Anacondas or water boas are a group of large boas of the genus Eunectes. They are a semiaquatic group of snakes found in tropical South America. Two to four extant and one extinct species are currently recognized, including one of the largest snakes in the world, E. murinus, the green anaconda.

==Etymology==
The generic name Eunectes is derived from εὐνήκτης.

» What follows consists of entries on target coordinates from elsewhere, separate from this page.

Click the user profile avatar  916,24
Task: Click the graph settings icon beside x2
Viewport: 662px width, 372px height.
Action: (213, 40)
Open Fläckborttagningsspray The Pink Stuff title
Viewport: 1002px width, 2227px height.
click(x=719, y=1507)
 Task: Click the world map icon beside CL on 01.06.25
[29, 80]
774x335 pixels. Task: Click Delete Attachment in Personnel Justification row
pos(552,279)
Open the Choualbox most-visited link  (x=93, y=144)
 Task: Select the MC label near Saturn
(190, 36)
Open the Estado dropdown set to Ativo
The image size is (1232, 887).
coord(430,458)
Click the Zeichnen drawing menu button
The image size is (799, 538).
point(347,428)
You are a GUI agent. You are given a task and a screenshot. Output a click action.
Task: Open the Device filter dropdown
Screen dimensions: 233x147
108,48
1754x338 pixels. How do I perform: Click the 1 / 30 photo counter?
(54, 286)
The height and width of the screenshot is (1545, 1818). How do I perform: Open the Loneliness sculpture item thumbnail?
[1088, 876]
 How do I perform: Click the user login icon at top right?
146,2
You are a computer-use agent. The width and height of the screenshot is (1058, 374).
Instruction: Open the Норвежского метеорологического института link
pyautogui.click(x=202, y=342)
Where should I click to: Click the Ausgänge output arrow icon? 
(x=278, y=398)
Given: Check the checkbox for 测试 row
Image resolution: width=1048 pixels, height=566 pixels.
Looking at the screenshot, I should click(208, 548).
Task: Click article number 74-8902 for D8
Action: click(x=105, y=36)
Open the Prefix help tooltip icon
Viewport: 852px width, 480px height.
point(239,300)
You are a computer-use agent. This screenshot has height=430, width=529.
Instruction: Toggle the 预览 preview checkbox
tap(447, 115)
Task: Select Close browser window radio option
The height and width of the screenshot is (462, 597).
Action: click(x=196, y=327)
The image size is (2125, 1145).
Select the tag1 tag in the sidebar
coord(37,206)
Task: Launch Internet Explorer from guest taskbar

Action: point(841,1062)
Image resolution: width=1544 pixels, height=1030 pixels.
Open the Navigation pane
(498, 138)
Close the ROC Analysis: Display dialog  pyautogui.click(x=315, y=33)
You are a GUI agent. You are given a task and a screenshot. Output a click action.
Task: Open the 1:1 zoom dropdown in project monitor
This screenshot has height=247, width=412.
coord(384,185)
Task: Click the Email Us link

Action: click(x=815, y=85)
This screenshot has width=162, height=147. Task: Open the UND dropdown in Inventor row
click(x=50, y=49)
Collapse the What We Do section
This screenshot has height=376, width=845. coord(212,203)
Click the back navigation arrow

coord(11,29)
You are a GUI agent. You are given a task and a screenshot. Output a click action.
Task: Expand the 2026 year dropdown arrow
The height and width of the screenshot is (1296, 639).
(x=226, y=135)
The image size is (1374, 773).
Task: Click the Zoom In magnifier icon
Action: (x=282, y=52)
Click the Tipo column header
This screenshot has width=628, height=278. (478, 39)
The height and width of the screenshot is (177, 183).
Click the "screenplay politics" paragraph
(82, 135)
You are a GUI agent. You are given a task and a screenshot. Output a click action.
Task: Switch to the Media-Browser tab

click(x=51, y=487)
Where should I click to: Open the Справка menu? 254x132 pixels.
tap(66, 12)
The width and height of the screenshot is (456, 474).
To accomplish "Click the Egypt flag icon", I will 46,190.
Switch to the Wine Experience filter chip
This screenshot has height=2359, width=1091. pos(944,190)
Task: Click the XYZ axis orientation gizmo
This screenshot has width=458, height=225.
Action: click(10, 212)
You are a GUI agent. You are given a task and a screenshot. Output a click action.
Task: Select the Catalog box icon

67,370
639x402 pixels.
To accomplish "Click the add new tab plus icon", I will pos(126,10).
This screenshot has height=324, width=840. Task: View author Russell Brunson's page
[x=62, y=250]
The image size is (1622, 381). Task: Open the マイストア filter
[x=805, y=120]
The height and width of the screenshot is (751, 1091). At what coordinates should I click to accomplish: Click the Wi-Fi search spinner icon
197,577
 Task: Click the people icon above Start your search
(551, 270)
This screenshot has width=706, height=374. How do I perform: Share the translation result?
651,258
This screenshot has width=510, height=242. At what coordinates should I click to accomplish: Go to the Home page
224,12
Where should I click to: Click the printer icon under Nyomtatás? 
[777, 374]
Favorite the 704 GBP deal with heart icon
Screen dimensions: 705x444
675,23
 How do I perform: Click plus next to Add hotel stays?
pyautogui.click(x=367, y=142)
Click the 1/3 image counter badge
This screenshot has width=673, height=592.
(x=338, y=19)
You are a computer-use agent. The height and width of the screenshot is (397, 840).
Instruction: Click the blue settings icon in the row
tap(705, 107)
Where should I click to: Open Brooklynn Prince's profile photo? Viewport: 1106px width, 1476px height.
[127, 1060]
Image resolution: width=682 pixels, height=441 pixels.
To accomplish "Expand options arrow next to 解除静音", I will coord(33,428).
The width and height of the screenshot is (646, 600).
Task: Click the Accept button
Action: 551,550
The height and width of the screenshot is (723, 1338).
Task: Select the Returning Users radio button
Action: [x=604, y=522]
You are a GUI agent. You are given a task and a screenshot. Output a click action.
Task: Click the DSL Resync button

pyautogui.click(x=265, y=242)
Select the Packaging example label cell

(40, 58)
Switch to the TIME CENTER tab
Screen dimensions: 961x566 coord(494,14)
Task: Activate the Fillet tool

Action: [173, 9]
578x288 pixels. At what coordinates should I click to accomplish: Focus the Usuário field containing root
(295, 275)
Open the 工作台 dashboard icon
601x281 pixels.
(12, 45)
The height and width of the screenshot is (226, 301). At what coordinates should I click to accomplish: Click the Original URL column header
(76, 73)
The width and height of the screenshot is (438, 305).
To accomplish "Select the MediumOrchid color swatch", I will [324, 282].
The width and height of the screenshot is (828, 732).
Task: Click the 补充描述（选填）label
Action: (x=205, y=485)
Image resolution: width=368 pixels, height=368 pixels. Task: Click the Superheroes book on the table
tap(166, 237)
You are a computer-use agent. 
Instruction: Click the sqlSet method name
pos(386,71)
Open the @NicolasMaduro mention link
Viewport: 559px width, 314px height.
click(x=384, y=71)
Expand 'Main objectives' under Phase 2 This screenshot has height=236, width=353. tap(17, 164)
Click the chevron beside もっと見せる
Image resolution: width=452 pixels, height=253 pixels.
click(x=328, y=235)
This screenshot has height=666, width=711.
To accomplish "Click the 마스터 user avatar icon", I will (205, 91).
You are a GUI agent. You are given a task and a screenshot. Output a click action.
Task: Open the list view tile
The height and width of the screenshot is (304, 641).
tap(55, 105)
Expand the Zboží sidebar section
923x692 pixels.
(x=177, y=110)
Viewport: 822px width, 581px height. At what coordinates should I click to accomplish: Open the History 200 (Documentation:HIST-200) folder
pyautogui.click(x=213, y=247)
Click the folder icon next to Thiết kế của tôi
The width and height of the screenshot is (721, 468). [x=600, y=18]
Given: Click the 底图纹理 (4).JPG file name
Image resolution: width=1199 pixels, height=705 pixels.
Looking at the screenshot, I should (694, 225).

The South American names anacauchoa and anacaona were suggested in an account by Peter Martyr d'Anghiera. The idea of a South American origin was questioned by Henry Walter Bates who, in his travels in South America, failed to find any similar name in use. The word anaconda is derived from the name of a snake from Ceylon (Sri Lanka) that John Ray described in Latin in his Synopsis Methodica Animalium (1693) as serpens indicus bubalinus anacandaia zeylonibus, ides bubalorum aliorumque jumentorum membra conterens. Ray used a catalogue of snakes from the Leyden museum supplied by Dr. Tancred Robinson. The description of its habit was based on Andreas Cleyer, who in 1684 described a gigantic snake that crushed large animals by coiling around their bodies and crushing their bones.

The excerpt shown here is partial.